▶ [WORK TO COMPLETE] In the material below, find the line that contains "The width and height of the screenshot is (1000, 599)." and the line that contains "You are a computer-use agent. The", then write out exactly those two lines and everything between them.

▶ [SUPPLIED INFORMATION]
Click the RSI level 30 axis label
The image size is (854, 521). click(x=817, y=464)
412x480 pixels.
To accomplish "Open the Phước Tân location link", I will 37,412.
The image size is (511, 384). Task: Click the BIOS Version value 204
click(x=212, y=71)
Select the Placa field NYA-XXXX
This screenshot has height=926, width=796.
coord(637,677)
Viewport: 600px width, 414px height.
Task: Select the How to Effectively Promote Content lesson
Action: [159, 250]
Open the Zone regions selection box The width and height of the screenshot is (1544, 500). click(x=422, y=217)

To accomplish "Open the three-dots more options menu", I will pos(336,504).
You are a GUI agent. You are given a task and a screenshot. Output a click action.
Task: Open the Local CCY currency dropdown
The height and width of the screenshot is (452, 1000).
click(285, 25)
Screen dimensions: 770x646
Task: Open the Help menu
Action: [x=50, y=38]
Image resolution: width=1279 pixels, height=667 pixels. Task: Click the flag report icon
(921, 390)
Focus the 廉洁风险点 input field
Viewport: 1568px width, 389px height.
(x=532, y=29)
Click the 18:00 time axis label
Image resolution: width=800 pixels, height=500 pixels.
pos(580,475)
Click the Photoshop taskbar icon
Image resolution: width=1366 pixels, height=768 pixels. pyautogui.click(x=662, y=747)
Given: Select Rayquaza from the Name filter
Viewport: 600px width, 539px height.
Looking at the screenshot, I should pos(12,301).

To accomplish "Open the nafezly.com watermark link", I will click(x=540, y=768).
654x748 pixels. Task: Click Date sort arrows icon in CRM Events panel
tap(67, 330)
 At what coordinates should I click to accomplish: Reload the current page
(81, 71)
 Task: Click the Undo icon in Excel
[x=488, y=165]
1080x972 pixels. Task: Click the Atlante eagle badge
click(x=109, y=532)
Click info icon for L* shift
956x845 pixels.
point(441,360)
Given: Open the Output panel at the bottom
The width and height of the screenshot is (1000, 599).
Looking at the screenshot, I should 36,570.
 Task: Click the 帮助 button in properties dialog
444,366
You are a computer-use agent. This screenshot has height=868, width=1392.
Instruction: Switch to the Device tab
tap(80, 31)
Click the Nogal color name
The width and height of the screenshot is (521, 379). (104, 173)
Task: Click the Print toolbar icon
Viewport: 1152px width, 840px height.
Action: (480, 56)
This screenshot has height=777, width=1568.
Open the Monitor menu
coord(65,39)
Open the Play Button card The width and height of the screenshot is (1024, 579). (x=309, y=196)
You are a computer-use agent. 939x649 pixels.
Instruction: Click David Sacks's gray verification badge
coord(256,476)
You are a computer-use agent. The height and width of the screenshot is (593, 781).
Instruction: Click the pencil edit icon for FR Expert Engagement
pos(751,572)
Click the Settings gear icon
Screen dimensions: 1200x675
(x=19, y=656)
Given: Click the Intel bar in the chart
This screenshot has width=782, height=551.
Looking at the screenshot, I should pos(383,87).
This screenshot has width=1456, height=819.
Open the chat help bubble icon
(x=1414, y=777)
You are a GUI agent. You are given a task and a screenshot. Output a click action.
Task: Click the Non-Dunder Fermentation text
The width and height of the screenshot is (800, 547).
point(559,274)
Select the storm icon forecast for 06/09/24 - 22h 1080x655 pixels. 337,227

▶ [RESPONSE]
The width and height of the screenshot is (1000, 599).
Looking at the screenshot, I should 36,570.
 Task: Click the 帮助 button in properties dialog
444,366
You are a computer-use agent. This screenshot has height=868, width=1392.
Instruction: Switch to the Device tab
tap(80, 31)
Click the Nogal color name
The width and height of the screenshot is (521, 379). (104, 173)
Task: Click the Print toolbar icon
Viewport: 1152px width, 840px height.
Action: (480, 56)
This screenshot has height=777, width=1568.
Open the Monitor menu
coord(65,39)
Open the Play Button card The width and height of the screenshot is (1024, 579). (x=309, y=196)
You are a computer-use agent. 939x649 pixels.
Instruction: Click David Sacks's gray verification badge
coord(256,476)
You are a computer-use agent. The height and width of the screenshot is (593, 781).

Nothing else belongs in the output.